__Material for this task__:
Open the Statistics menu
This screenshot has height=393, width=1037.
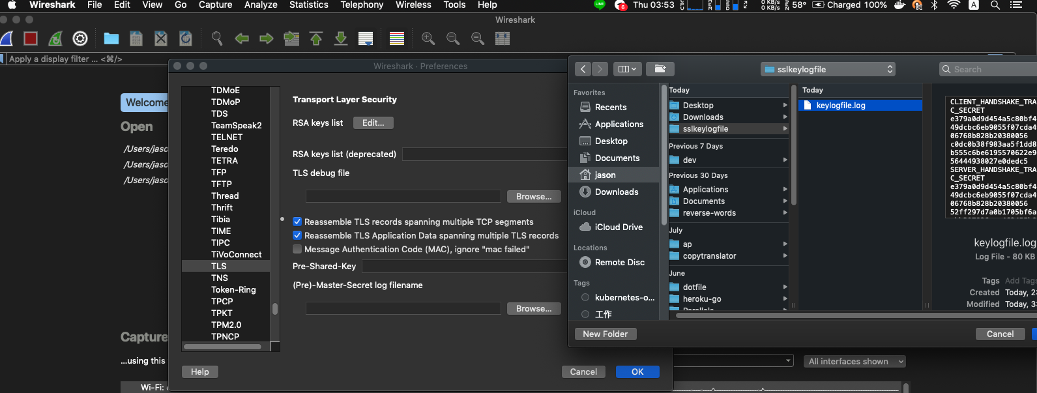pyautogui.click(x=308, y=5)
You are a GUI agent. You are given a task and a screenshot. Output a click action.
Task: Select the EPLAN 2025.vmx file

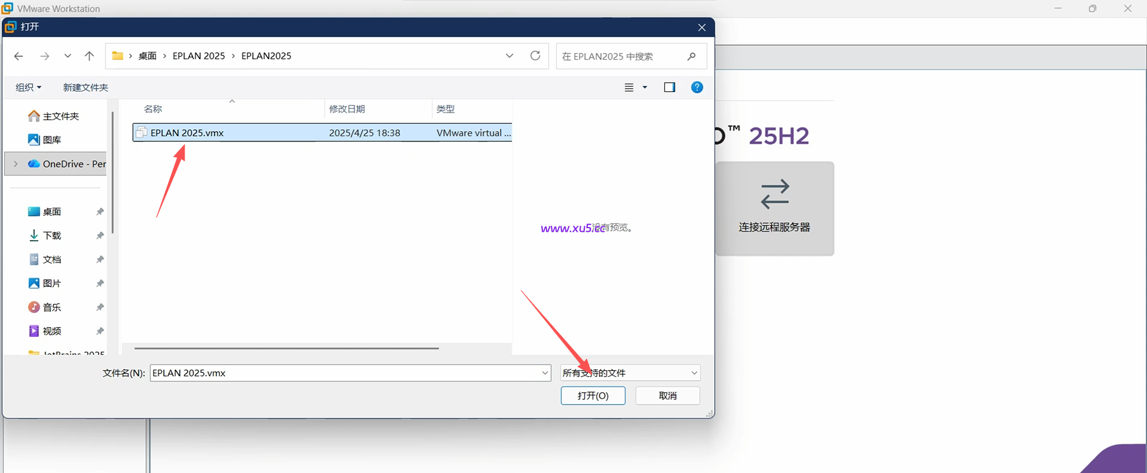187,133
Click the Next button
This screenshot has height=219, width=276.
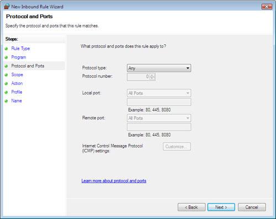click(221, 207)
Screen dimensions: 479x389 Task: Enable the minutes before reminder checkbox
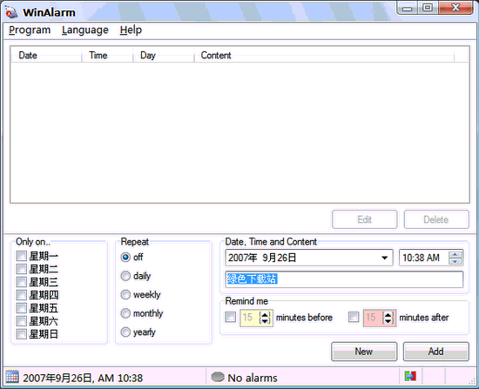pyautogui.click(x=230, y=318)
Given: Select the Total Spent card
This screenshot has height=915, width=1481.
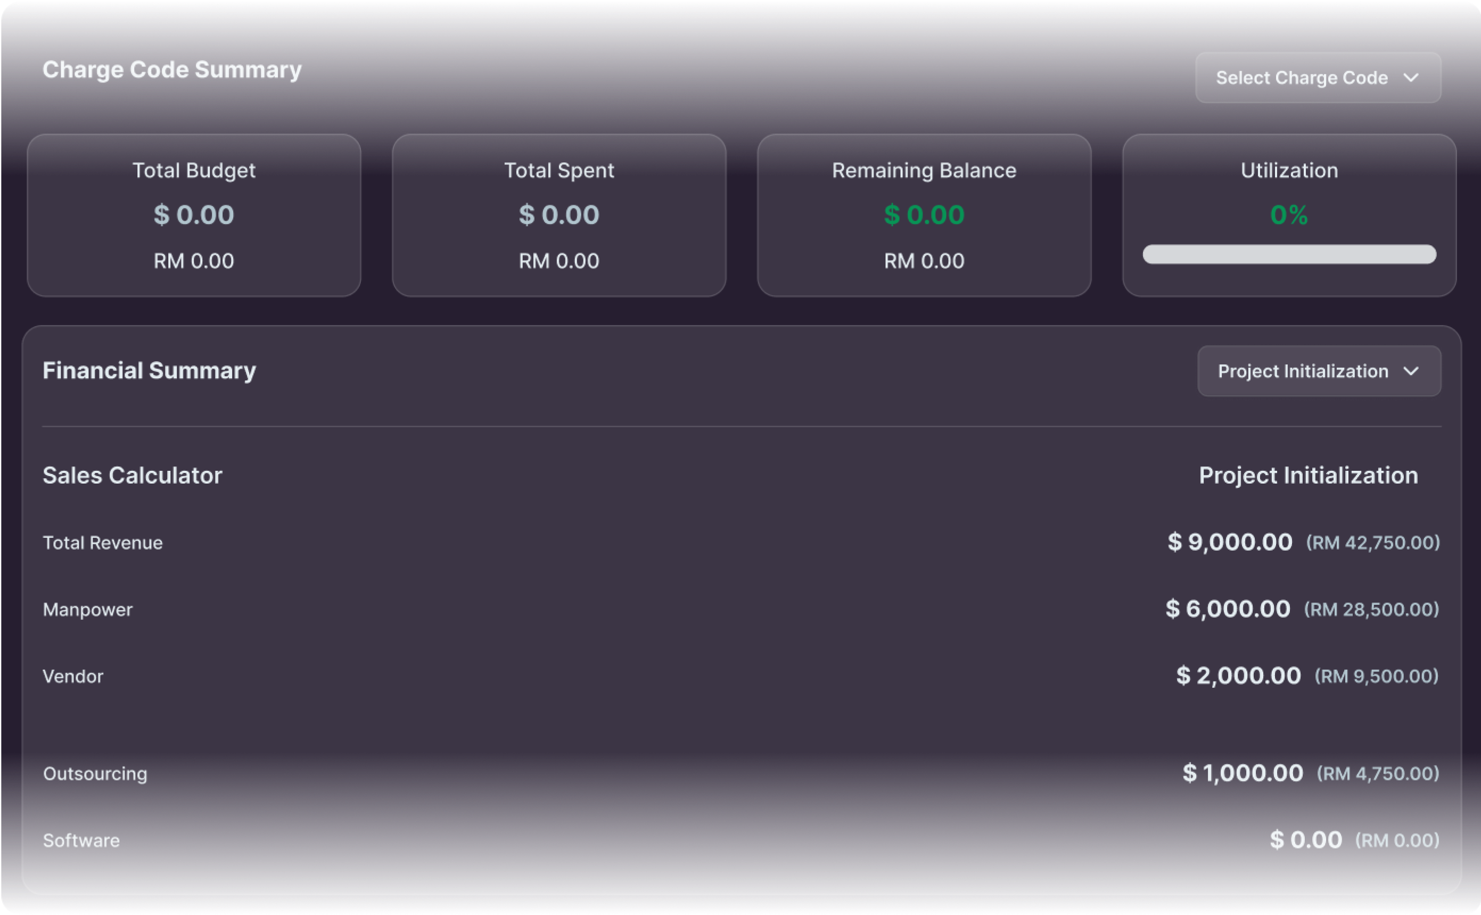Looking at the screenshot, I should tap(559, 215).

__Your assignment__: Write out the lines of the material from the one containing "Click the Next button" through the last, exactly and only those. Leave every picture out.

__Exercise solution__:
Click the Next button
This screenshot has height=219, width=276.
click(221, 207)
Screen dimensions: 479x389 Task: Enable the minutes before reminder checkbox
pyautogui.click(x=230, y=318)
Given: Select the Total Spent card
This screenshot has height=915, width=1481.
Looking at the screenshot, I should tap(559, 215).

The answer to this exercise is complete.